柳玉环又见到麻子提着天一阁的食盒,只劝道:“公子,三顿他们平日里清淡惯了,可经不起这大鱼大肉的造化。”麻子突然意识到,近日自己跟胖墩儿吃的都是食补荤腥佳肴,确实忽略三顿他们了,继而又联想到老家小胖二狗他们。
“玉环姐,买些米粮自家做膳食吧,近日我不在家,黑子照料好,至于铁鸡儿有人送肉食上门对接即可。”麻子回屋取出那本廖爷送的五步桩,自己也在上面批注了些,递给玉环道:“这是本儿站桩把式,让三顿他们没事练练壮体魄用。”

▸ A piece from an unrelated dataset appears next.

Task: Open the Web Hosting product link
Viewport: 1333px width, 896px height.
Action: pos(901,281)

黄昏时,麻子怀揣小河狸身着朴素青衫来到河阳城南十里外一渔村地界,租了艘两丈有余的小渔舟划向赤水上游。听闻距离河阳城的赤水上游百里处有一片数十万亩之广的大湖泽,紧挨着赤水河才几十里,一条丰水期有几十丈宽的支流汇入赤水河。
麻子左右无事,离进学还有些时日,近日吃得有些撑得慌,读书呢也有些烦郁,上午在芙蓉楼一吐为快未尝没有一泄郁结之气的缘由,索性在进书院前放肆形骸一把。
晴夜,星空万里,麻子立在舟头,荡起尾浪,气泄尽,千里快哉风,冷冽水气吹得两袖猎猎有声,激起一团水雾紧随叶舟飞,练武之人不怕冷,只有小河狸缩在怀里不想吃风。

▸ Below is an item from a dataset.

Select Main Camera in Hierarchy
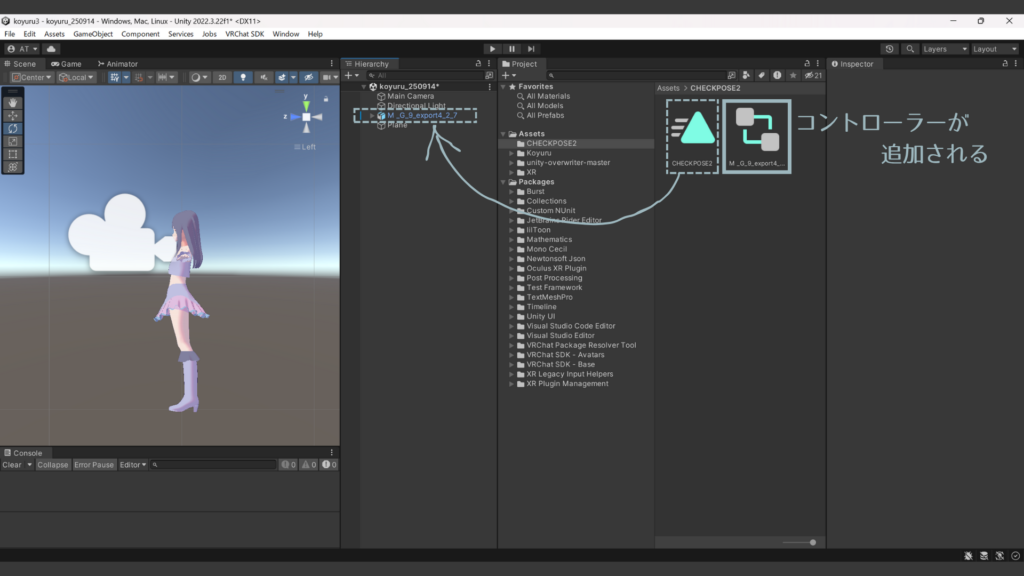 coord(410,96)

一夜疾驰来到这片湖泽,刘先生那路引图上重墨提到的水天胜地,玉泽。
玉泽传闻最深处也不过十丈多些,某些水性好的渔家子屏息能探到泽底,幸运的话能摸到玉贝呢。
玉贝可是这片水域的特产,也是这片湖泽名字的由来,玉色贝壳制作的饰品历来被众人推崇,玉泽周边更是有玉贝作定情物婚约订媒的风俗。
百年前玉泽的玉贝无故大量死亡,产量骤减,官府有司也曾过来排查无果,最后了了。产量极少便价值倍增,引得诸多商家高价求购,好多渔家子血性大,不信邪,潜到深水区寻贝,大多葬身鱼腹或是意外少有归者,惹得众乡绅村老立下乡约村规禁令不得下水寻贝,商家获利不得便离去,徒留几家白幡飘飘,哭声传云霄。
百年光阴匆匆,沧海桑田不外如是,连曾经喧闹的大玉庄逐渐被后来的大王村王家湾等替代,热闹多年的玉贝里集也被岁月埋在杂木林中不见人烟,只留下几段残垣断壁为林中鸟兽躲风避雨。
东方微亮,就见得星星点点的渔火,冬日里,渔家人也是早早出船打渔维持生计,麻子寻一偏僻苇荡固定好小舟后,便下水潜游。
玉泽湖水清澈无比,与麻子老家的小清河还要清冽几分,小河狸欢喜的绕着麻子打圈儿。发泄了一夜郁结后,麻子虽气血丰盈但有一种被抽干的感觉,便领着欢喜的小河狸寻一深水沙窝静修,运转内息,汲取这玉泽水炁精华,而小河狸最喜在麻子静修时趴窝一边蹭水炁大福利。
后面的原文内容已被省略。